This question is from a Group Therapy post in our Community. Add your advice in the comments!
My husband has a friend "John Doe," who hasn't had sex in many years. He is handsome — I think he looks kind of like a young Tom Hanks — and super sweet. He likes seeing romantic movies and miniseries and sometimes watches them with me. He is the most intelligent person I know and has an IQ of something like 180. His problem is that he was abused as a child and has depression. He was 9 the first time he attempted suicide and eventually turned to burning — he calls it "branding" — himself as a coping mechanism to avoid suicide. He doesn't do this stuff anymore, but he still has issues with depression. My husband has asked me if I would be willing to open our marriage to this friend of his. I am so conflicted about this. Here are my pros and cons.
- "John" is the nicest man I know, and I would love to be with him. If my husband ever dies or leaves me, I would marry him.
- I really think that I can help him with his problems with intimacy and women.
- My husband has talked about doing this for a long time and insists he is OK with the idea of me making love to his friend. He even says that if John and I fall in love he will be OK with it as long as I don't leave him or fall out of love with him — which would never happen.
- The idea of being with two men at the same time who both love me and accept each other is awesome.
- We don't have children, and even though it would tear me to pieces to lose my marriage if things go terribly wrong, everyone that would be involved is a consenting adult.
- I am really worried that John will be upset with my husband and I if we offer him this — he refuses to even go to strip clubs. I worry about ruining our friendship with him. I know he likes me a lot, but he still might refuse.
- It seems impossible that my husband won't eventually get jealous even if he promises he won't.
- Will I be jealous if John eventually gets another girlfriend? I don't think so, but I might change my mind if I fall in love with him.
I need some advice. What do you think?

Instructions for the task:
Answer these questions using the letter.
1. At what age did John first attempt suicide?
2. What term does John use for burning himself?
3. What kind of venue does John refuse to visit?
Rely only on the letter for your answers.

(Items from a dataset)

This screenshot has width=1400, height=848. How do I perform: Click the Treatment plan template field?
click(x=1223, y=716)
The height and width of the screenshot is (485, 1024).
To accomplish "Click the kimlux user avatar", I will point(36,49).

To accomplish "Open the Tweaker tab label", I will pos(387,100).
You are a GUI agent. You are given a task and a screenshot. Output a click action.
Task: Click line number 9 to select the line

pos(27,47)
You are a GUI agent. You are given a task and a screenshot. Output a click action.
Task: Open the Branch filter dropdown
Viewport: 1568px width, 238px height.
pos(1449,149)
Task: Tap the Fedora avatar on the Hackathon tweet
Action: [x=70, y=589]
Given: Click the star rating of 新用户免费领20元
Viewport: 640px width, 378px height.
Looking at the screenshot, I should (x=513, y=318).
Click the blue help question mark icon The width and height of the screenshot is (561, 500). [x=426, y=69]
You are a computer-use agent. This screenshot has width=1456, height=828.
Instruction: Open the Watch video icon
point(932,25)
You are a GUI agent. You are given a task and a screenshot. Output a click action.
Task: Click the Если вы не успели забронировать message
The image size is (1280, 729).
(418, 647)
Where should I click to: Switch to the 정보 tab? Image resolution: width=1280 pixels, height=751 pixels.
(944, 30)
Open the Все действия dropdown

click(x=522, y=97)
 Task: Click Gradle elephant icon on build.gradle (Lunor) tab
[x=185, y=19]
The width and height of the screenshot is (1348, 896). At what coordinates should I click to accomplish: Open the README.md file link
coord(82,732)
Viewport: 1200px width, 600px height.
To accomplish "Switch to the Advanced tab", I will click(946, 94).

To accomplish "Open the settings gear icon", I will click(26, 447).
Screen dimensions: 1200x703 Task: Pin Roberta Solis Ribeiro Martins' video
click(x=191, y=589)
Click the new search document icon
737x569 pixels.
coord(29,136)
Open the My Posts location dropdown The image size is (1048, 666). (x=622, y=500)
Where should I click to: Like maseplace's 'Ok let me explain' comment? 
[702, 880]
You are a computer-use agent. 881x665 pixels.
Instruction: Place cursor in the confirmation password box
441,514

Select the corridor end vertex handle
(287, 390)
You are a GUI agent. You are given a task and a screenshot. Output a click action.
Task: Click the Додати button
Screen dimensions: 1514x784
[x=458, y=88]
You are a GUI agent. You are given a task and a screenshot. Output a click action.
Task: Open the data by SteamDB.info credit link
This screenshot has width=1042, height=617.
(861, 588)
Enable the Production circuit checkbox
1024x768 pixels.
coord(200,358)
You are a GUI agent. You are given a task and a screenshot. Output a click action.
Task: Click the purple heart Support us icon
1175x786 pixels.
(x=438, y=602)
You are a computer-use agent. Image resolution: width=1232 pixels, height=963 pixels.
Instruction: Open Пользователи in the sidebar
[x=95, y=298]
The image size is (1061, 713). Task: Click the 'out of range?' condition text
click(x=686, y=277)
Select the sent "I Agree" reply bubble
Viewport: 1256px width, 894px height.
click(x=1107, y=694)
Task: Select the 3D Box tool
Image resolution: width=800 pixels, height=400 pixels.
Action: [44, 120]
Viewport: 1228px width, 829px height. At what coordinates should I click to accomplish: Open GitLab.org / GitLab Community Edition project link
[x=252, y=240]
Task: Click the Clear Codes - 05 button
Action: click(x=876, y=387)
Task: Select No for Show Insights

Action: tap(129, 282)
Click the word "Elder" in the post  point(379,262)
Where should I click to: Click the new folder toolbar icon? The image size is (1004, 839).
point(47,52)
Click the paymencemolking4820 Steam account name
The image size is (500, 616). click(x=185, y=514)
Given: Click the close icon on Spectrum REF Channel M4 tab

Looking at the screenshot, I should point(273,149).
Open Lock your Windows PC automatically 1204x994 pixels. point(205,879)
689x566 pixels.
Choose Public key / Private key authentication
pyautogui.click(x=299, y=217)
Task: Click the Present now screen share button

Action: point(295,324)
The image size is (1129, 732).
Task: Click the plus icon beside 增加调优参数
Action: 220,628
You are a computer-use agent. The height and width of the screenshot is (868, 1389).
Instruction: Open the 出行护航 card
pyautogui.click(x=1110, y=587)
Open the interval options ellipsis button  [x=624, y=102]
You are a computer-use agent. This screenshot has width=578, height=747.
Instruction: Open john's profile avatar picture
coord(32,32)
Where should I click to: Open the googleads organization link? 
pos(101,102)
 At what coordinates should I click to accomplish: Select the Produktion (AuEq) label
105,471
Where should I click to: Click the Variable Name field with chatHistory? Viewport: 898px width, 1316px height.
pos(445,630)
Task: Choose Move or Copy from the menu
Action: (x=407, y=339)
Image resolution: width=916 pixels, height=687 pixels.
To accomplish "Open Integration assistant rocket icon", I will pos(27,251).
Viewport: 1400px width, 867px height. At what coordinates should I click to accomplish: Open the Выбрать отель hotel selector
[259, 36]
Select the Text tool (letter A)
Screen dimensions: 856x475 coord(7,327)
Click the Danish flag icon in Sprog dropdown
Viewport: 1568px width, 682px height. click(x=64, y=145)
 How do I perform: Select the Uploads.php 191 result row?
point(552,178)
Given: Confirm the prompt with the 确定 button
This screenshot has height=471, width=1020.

Solution below:
1. He was 9.
2. He calls it "branding."
3. Strip clubs.